Other trends suggest mixed signals: multicentre studies increased (30% to 41%), but vendor-independent and multinational designs both declined slightly. Prospective studies are still in the minority.
As van Leeuwen notes, this points to a maturing field—but one still anchored in performance metrics. Clinical and cost-effectiveness data, the kind that supports adoption and reimbursement, remain sparse. Without these, many AI tools risk staying in the “nice-to-have” category rather than becoming embedded in clinical decision pathways.
The study, Artificial Intelligence in Radiology: 173 Commercially Available Products and Their Scientific Evidence, is published in European Radiology (July 2025) and draws from data curated in the Health AI Register.
Are Virtual Cells Solving the Wrong Problem?
Patrick Malone, MD PhD—partner at KdT Ventures (portfolio includes PathAI, Dyno Therapeutics, and other biotech startups)—recently pointed out a key tension in applying “virtual cell” models to drug development: the disconnect between the level at which biology is measured and the level at which intervention occurs.

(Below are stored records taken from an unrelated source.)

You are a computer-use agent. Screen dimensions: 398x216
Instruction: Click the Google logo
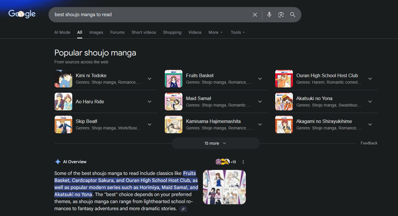[22, 14]
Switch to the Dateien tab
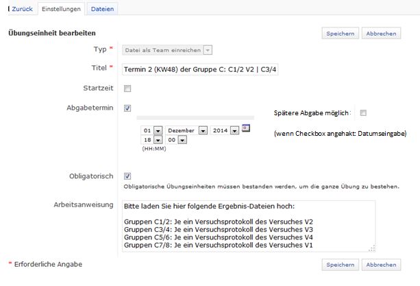 tap(102, 9)
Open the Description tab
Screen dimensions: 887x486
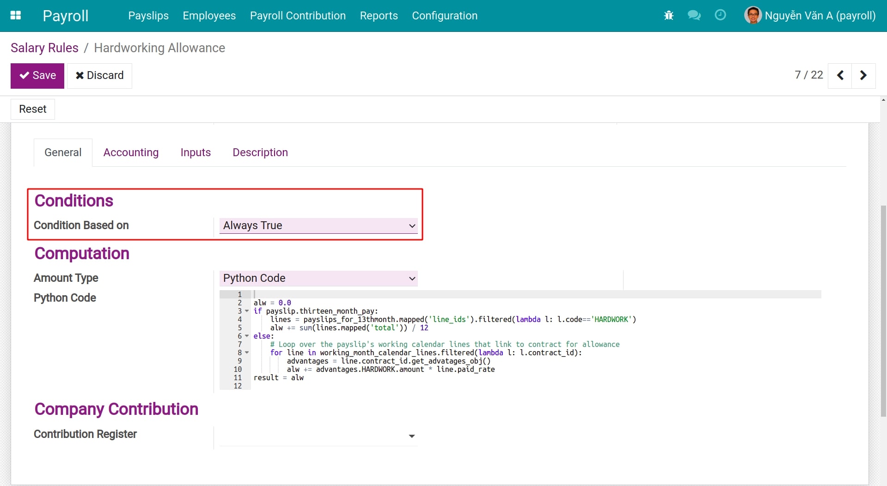[x=260, y=152]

We often model biology at the single-cell level (think scRNA-seq), but real-world interventions play out at the tissue, organ, or patient level. A model might accurately predict that a compound downregulates TGF-β in fibroblasts, but whether that translates into reversing fibrosis in vivo depends on broader systems—drug delivery, extracellular matrix remodeling, immune response, and more.
In short, cell-level predictions can be technically right but clinically irrelevant if they ignore the higher-order context where effects actually manifest.
Some strategies Malone flags as promising to bridge this abstraction gap:
Multiscale modeling: nesting virtual cells inside organ-level simulations
Spatial transcriptomics: keeping the positional data that gives cell behavior meaning [ed: e.g. NOETIK’s “Octopia”]
Surrogate modeling: using outputs from cell models to train predictors for outcomes closer to the clinic (biomarkers, histology, etc.)